BI Catat Transaksi Mata Uang Lokal Naik 309 Persen 

BI Catat Transaksi Mata Uang Lokal Naik 309 Persen 

Terkini | idxchannel | Jum'at, 22 Mei 2026 - 13:44
share

IDXChannel - Bank Indonesia (BI) mencatat transaksi Local Currency Transaction (LCT) atau penggunaan mata uang lokal melonjak 309 persen di tengah gejolak dolar AS.

Hingga April 2026, akumulasi nilai transaksi LCT nasional mencapai USD22,61 miliar dibandingkan periode yang sama tahun sebelumnya USD7,33 miliar.

Direktur Departemen Pendalaman Pasar Keuangan Bank Indonesia, Ruth A Cussoy Intama menjelaskan, pemanfaatan mata uang lokal dalam transaksi bilateral dapat mendongkrak efisiensi biaya perdagangan bagi para pelaku usaha antarnegara.

“Local Currency Transaction ini menurut kami merupakan salah satu inisiatif yang perlu terus dikembangkan, apalagi sejak Presiden AS menerapkan Liberation Day. Jadi sudah saatnya kita memperkuat kerja sama bilateral melalui skema LCT,” kata Ruth dalam paparannya pada acara Pelatihan Wartawan di Makassar, Jumat (22/5/2026).

Per April 2026, rata-rata bulanan pelaku LCT telah mencapai 5.265 pelaku. Angka ini melonjak tajam jika dibandingkan dengan posisi 2021 yang hanya 497 pelaku, 2022 sebanyak 1.741 pelaku, 2023 sebesar 2.602 pelaku, dan 2024 yang mencapai 5.020 pelaku.

Pada 2025, rata-rata bulanan basis pelaku bahkan sempat mencetak rekor tertinggi hingga menyentuh 9.720 pelaku.

Menurut Ruth, dinamika geopolitik saat ini memaksa banyak negara mempercepat kerja sama bilateral penggunaan mata uang domestik untuk aktivitas perdagangan dan investasi lewat jaringan bank Appointed Cross Currency Dealer (ACCD).

Indonesia berada di barisan terdepan dan tampil agresif dalam mengimplementasikan skema ini, sehingga mulai mendapat pengakuan luas dari negara-negara mitra. Akselerasi ini tercermin nyata dari performa volume transaksi LCT di lapangan.

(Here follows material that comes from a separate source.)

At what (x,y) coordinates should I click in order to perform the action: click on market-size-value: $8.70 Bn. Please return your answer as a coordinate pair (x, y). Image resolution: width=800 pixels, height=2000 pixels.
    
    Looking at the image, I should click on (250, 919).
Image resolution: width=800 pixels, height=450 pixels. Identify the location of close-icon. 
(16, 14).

Ruth menegaskan, diversifikasi penggunaan mata uang ini krusial untuk melindungi aktivitas ekspor-impor dari risiko fluktuasi tajam Dolar AS.

Meski demikian, BI menggarisbawahi bahwa kebijakan ini bukan merupakan bentuk anti-dolar.

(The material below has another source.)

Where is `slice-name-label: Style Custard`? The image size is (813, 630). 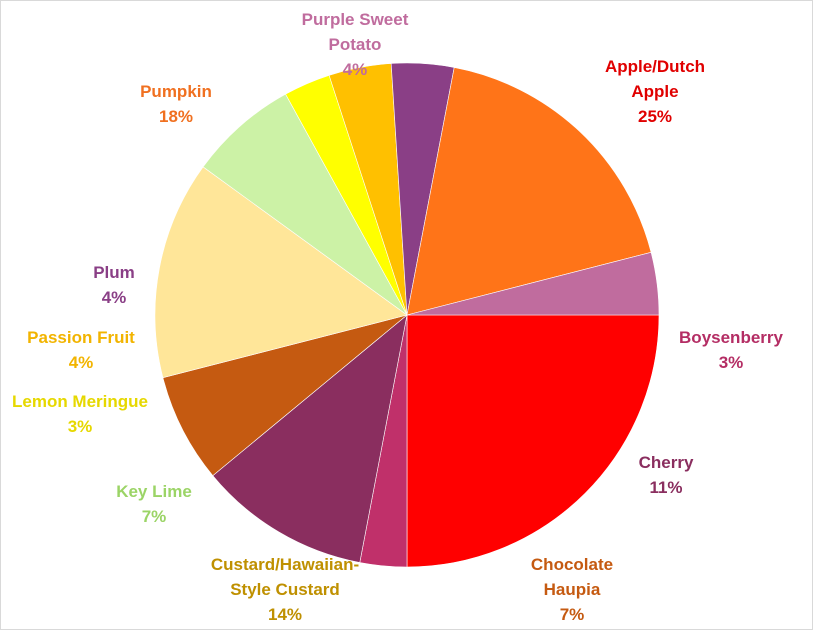 slice-name-label: Style Custard is located at coordinates (285, 590).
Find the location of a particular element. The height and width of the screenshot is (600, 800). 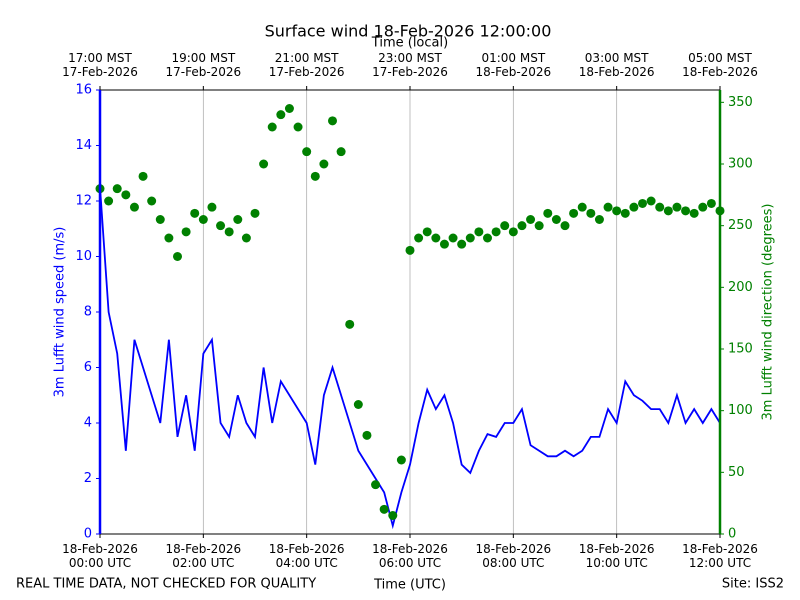

x2-tick-label: 17:00 MST 17-Feb-2026 is located at coordinates (100, 65).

“Bukan berarti kita menghindari dolar AS, karena kita tahu transaksi global masih dominan menggunakan dolar AS. Tetapi untuk negara-negara yang memang memiliki volume transaksi besar dan bisa langsung menggunakan mata uang domestik, kenapa harus lewat dolar dulu?” tutur dia.

Sejauh ini, China masih menjadi mitra dagang utama Indonesia yang merajai implementasi LCT dengan kontribusi dominan sebesar 89 persen dari total bauran transaksi.

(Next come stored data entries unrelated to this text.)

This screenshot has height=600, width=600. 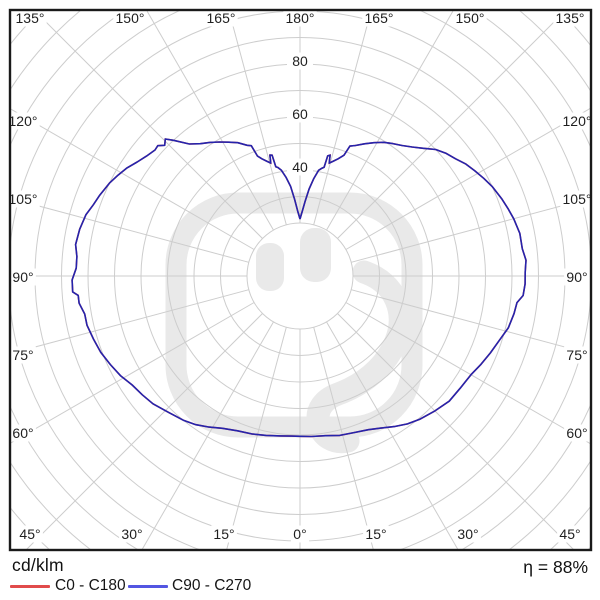 What do you see at coordinates (90, 586) in the screenshot?
I see `legend-label-c0-c180: C0 - C180` at bounding box center [90, 586].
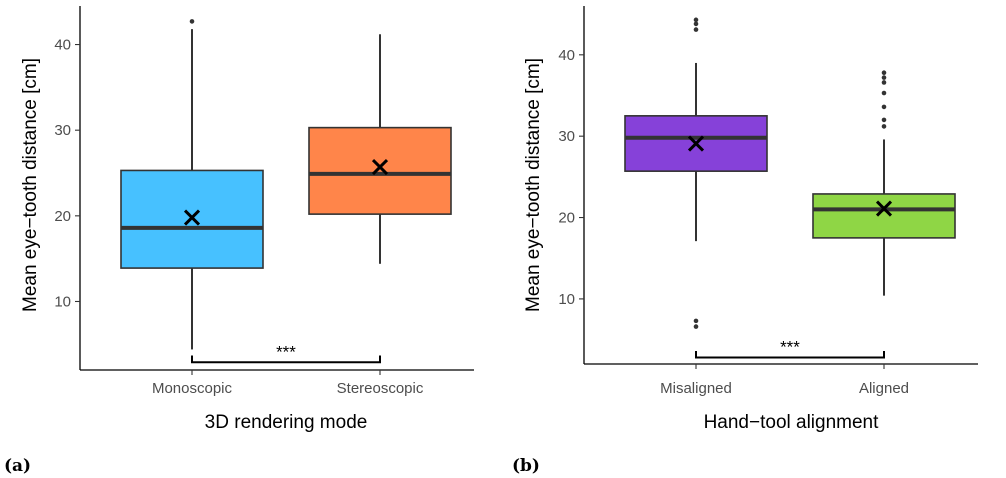 This screenshot has height=478, width=1006. I want to click on panel-a-x-tick-label: Stereoscopic, so click(380, 388).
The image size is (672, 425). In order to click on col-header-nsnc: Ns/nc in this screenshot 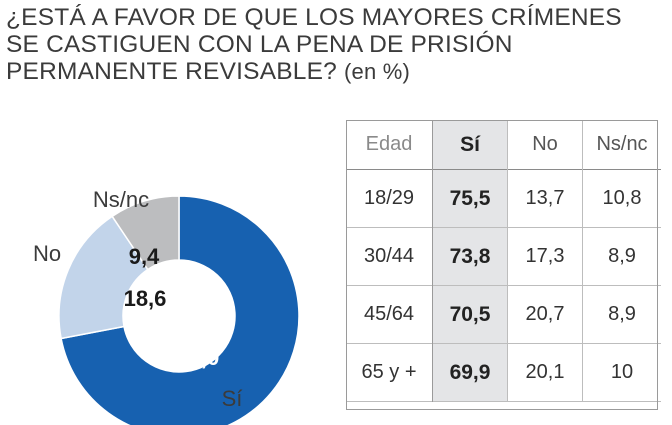, I will do `click(622, 145)`.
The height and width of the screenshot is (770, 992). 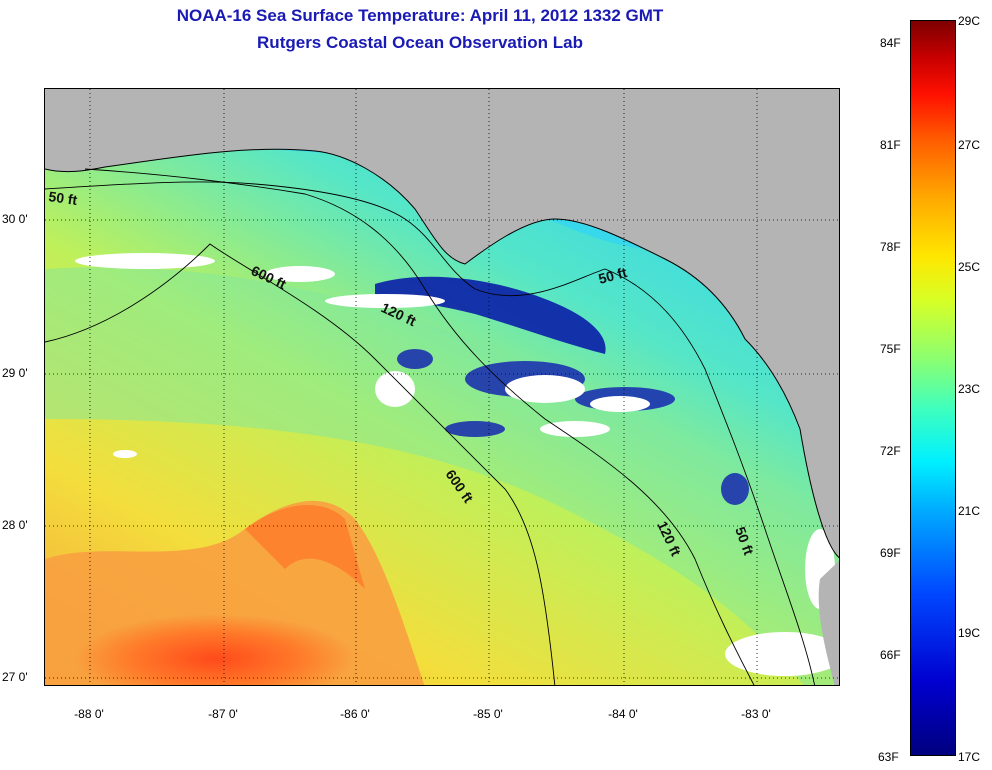 I want to click on colorbar-c-label: 23C, so click(x=970, y=389).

Posisi berikutnya ditempati oleh Jepang dengan porsi 6 persen, serta Malaysia yang menyumbang sebesar 3 persen.

Bank sentral mencatat, keunggulan utama dari skema LCT adalah terpangkasnya biaya konversi ganda (spread) karena pengusaha tidak perlu lagi menggunakan Dolar AS sebagai mata uang perantara (vehicle currency) dalam perdagangan bilateral.

Di samping itu, LCT terbukti efektif memperdalam pasar keuangan regional serta memperluas partisipasi pelaku pasar di kawasan Asia.